• [Written problem]
Copy the lines below word for word, without any changes.

• [Given entries]
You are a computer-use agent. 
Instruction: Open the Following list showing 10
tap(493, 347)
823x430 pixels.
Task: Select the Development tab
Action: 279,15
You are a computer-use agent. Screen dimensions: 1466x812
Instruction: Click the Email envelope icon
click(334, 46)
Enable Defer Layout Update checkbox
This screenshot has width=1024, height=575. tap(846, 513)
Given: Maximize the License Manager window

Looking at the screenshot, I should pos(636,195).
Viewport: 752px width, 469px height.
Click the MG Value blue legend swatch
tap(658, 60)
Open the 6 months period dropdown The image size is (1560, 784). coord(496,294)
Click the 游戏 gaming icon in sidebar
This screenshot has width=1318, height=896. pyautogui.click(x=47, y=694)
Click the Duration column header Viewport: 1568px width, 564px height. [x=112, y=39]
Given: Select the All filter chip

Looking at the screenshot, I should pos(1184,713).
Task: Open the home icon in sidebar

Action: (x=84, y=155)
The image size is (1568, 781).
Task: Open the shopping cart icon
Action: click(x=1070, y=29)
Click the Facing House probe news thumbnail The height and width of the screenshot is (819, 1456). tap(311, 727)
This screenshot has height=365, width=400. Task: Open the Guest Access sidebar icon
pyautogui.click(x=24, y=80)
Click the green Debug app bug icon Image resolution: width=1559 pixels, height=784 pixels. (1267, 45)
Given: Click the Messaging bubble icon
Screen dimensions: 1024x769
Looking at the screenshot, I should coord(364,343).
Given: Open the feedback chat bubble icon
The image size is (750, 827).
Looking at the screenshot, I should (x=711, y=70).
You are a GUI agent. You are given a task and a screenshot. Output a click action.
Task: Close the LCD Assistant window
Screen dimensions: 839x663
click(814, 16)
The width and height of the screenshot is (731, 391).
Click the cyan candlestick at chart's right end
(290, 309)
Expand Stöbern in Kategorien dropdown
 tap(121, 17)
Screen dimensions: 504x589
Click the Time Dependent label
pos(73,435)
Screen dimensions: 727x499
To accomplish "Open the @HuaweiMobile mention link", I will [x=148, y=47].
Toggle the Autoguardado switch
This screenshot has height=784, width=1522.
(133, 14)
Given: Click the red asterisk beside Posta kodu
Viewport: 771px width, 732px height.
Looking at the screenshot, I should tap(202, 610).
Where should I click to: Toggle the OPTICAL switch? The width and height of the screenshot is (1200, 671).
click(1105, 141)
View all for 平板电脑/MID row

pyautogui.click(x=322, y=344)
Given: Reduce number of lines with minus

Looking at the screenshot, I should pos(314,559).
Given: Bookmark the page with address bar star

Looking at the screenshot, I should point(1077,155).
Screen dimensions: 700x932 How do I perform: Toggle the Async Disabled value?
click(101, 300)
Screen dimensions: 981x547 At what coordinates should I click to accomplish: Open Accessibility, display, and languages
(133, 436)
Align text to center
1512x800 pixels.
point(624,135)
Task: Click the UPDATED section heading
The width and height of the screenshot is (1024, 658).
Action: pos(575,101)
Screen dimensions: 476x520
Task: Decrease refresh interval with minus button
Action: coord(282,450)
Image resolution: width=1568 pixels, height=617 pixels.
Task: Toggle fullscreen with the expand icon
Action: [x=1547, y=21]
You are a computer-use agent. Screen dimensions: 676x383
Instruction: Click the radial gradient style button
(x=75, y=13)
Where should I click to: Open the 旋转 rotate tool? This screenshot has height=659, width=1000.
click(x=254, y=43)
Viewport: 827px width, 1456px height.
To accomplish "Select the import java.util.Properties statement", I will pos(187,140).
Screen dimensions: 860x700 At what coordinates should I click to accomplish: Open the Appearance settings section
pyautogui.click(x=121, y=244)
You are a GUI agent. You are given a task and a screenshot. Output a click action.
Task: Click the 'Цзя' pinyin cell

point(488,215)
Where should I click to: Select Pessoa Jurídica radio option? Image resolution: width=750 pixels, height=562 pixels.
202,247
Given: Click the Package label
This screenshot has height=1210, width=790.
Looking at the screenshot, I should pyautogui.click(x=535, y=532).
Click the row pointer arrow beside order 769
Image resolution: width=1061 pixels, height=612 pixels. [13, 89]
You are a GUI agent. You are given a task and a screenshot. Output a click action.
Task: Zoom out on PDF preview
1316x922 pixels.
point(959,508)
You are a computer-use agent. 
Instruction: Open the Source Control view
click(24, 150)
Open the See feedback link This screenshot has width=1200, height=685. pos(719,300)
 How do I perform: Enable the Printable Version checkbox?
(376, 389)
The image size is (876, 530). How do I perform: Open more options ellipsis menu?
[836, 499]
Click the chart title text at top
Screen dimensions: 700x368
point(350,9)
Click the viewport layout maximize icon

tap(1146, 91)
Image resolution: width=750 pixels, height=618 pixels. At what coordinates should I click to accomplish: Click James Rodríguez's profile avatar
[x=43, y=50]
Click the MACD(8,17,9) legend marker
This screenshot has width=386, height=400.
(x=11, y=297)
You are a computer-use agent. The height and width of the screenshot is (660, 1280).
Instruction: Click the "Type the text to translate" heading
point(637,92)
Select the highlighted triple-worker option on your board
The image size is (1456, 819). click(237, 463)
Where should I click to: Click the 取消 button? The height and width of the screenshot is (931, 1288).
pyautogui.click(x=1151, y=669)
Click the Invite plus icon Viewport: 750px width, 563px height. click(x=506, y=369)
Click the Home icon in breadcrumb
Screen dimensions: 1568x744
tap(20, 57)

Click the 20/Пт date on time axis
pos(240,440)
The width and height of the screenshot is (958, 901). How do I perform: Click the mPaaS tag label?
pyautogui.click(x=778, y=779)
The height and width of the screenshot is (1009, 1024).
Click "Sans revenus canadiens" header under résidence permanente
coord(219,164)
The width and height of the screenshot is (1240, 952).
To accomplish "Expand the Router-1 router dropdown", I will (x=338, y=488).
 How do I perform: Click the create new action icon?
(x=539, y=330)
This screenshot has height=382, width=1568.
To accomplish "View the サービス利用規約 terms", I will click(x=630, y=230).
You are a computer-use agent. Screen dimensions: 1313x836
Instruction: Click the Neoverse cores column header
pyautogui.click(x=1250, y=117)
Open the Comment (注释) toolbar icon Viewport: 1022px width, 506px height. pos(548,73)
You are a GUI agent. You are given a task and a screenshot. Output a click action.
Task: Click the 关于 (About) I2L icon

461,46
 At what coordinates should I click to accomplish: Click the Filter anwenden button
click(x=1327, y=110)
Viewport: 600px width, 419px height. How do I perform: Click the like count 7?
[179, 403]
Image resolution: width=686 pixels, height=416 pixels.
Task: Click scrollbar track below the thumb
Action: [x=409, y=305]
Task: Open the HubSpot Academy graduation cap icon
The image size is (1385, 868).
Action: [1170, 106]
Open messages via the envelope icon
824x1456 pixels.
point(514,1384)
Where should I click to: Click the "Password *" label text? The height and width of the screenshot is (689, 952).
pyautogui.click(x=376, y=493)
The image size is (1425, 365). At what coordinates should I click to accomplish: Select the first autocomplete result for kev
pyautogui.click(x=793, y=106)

• [Reply]
You are a computer-use agent. 
Instruction: Open the Following list showing 10
tap(493, 347)
823x430 pixels.
Task: Select the Development tab
Action: 279,15
You are a computer-use agent. Screen dimensions: 1466x812
Instruction: Click the Email envelope icon
click(334, 46)
Enable Defer Layout Update checkbox
This screenshot has width=1024, height=575. tap(846, 513)
Given: Maximize the License Manager window

Looking at the screenshot, I should pos(636,195).
Viewport: 752px width, 469px height.
Click the MG Value blue legend swatch
tap(658, 60)
Open the 6 months period dropdown The image size is (1560, 784). coord(496,294)
Click the 游戏 gaming icon in sidebar
This screenshot has width=1318, height=896. pyautogui.click(x=47, y=694)
Click the Duration column header Viewport: 1568px width, 564px height. [x=112, y=39]
Given: Select the All filter chip

Looking at the screenshot, I should pos(1184,713).
Task: Open the home icon in sidebar

Action: (x=84, y=155)
The image size is (1568, 781).
Task: Open the shopping cart icon
Action: click(x=1070, y=29)
Click the Facing House probe news thumbnail The height and width of the screenshot is (819, 1456). tap(311, 727)
This screenshot has height=365, width=400. Task: Open the Guest Access sidebar icon
pyautogui.click(x=24, y=80)
Click the green Debug app bug icon Image resolution: width=1559 pixels, height=784 pixels. (1267, 45)
Given: Click the Messaging bubble icon
Screen dimensions: 1024x769
Looking at the screenshot, I should coord(364,343).
Given: Open the feedback chat bubble icon
The image size is (750, 827).
Looking at the screenshot, I should (x=711, y=70).
You are a GUI agent. You are given a task and a screenshot. Output a click action.
Task: Close the LCD Assistant window
Screen dimensions: 839x663
click(814, 16)
The width and height of the screenshot is (731, 391).
Click the cyan candlestick at chart's right end
(290, 309)
Expand Stöbern in Kategorien dropdown
 tap(121, 17)
Screen dimensions: 504x589
Click the Time Dependent label
pos(73,435)
Screen dimensions: 727x499
To accomplish "Open the @HuaweiMobile mention link", I will [x=148, y=47].
Toggle the Autoguardado switch
This screenshot has height=784, width=1522.
(133, 14)
Given: Click the red asterisk beside Posta kodu
Viewport: 771px width, 732px height.
Looking at the screenshot, I should tap(202, 610).
Where should I click to: Toggle the OPTICAL switch? The width and height of the screenshot is (1200, 671).
click(1105, 141)
View all for 平板电脑/MID row

pyautogui.click(x=322, y=344)
Given: Reduce number of lines with minus

Looking at the screenshot, I should pos(314,559).
Given: Bookmark the page with address bar star

Looking at the screenshot, I should point(1077,155).
Screen dimensions: 700x932 How do I perform: Toggle the Async Disabled value?
click(101, 300)
Screen dimensions: 981x547 At what coordinates should I click to accomplish: Open Accessibility, display, and languages
(133, 436)
Align text to center
1512x800 pixels.
point(624,135)
Task: Click the UPDATED section heading
The width and height of the screenshot is (1024, 658).
Action: pos(575,101)
Screen dimensions: 476x520
Task: Decrease refresh interval with minus button
Action: coord(282,450)
Image resolution: width=1568 pixels, height=617 pixels.
Task: Toggle fullscreen with the expand icon
Action: [x=1547, y=21]
You are a computer-use agent. Screen dimensions: 676x383
Instruction: Click the radial gradient style button
(x=75, y=13)
Where should I click to: Open the 旋转 rotate tool? This screenshot has height=659, width=1000.
click(x=254, y=43)
Viewport: 827px width, 1456px height.
To accomplish "Select the import java.util.Properties statement", I will pos(187,140).
Screen dimensions: 860x700 At what coordinates should I click to accomplish: Open the Appearance settings section
pyautogui.click(x=121, y=244)
You are a GUI agent. You are given a task and a screenshot. Output a click action.
Task: Click the 'Цзя' pinyin cell

point(488,215)
Where should I click to: Select Pessoa Jurídica radio option? Image resolution: width=750 pixels, height=562 pixels.
202,247
Given: Click the Package label
This screenshot has height=1210, width=790.
Looking at the screenshot, I should pyautogui.click(x=535, y=532).
Click the row pointer arrow beside order 769
Image resolution: width=1061 pixels, height=612 pixels. [13, 89]
You are a GUI agent. You are given a task and a screenshot. Output a click action.
Task: Zoom out on PDF preview
1316x922 pixels.
point(959,508)
You are a computer-use agent. 
Instruction: Open the Source Control view
click(24, 150)
Open the See feedback link This screenshot has width=1200, height=685. pos(719,300)
 How do I perform: Enable the Printable Version checkbox?
(376, 389)
The image size is (876, 530). How do I perform: Open more options ellipsis menu?
[836, 499]
Click the chart title text at top
Screen dimensions: 700x368
point(350,9)
Click the viewport layout maximize icon

tap(1146, 91)
Image resolution: width=750 pixels, height=618 pixels. At what coordinates should I click to accomplish: Click James Rodríguez's profile avatar
[x=43, y=50]
Click the MACD(8,17,9) legend marker
This screenshot has width=386, height=400.
(x=11, y=297)
You are a computer-use agent. The height and width of the screenshot is (660, 1280).
Instruction: Click the "Type the text to translate" heading
point(637,92)
Select the highlighted triple-worker option on your board
The image size is (1456, 819). click(237, 463)
Where should I click to: Click the 取消 button? The height and width of the screenshot is (931, 1288).
pyautogui.click(x=1151, y=669)
Click the Invite plus icon Viewport: 750px width, 563px height. click(x=506, y=369)
Click the Home icon in breadcrumb
Screen dimensions: 1568x744
tap(20, 57)

Click the 20/Пт date on time axis
pos(240,440)
The width and height of the screenshot is (958, 901). How do I perform: Click the mPaaS tag label?
pyautogui.click(x=778, y=779)
The height and width of the screenshot is (1009, 1024).
Click "Sans revenus canadiens" header under résidence permanente
coord(219,164)
The width and height of the screenshot is (1240, 952).
To accomplish "Expand the Router-1 router dropdown", I will (x=338, y=488).
 How do I perform: Click the create new action icon?
(x=539, y=330)
This screenshot has height=382, width=1568.
To accomplish "View the サービス利用規約 terms", I will click(x=630, y=230).
You are a computer-use agent. Screen dimensions: 1313x836
Instruction: Click the Neoverse cores column header
pyautogui.click(x=1250, y=117)
Open the Comment (注释) toolbar icon Viewport: 1022px width, 506px height. pos(548,73)
You are a GUI agent. You are given a task and a screenshot. Output a click action.
Task: Click the 关于 (About) I2L icon

461,46
 At what coordinates should I click to accomplish: Click the Filter anwenden button
click(x=1327, y=110)
Viewport: 600px width, 419px height. How do I perform: Click the like count 7?
[179, 403]
Image resolution: width=686 pixels, height=416 pixels.
Task: Click scrollbar track below the thumb
Action: [x=409, y=305]
Task: Open the HubSpot Academy graduation cap icon
The image size is (1385, 868).
Action: [1170, 106]
Open messages via the envelope icon
824x1456 pixels.
point(514,1384)
Where should I click to: Click the "Password *" label text? The height and width of the screenshot is (689, 952).
pyautogui.click(x=376, y=493)
The image size is (1425, 365). At what coordinates should I click to accomplish: Select the first autocomplete result for kev
pyautogui.click(x=793, y=106)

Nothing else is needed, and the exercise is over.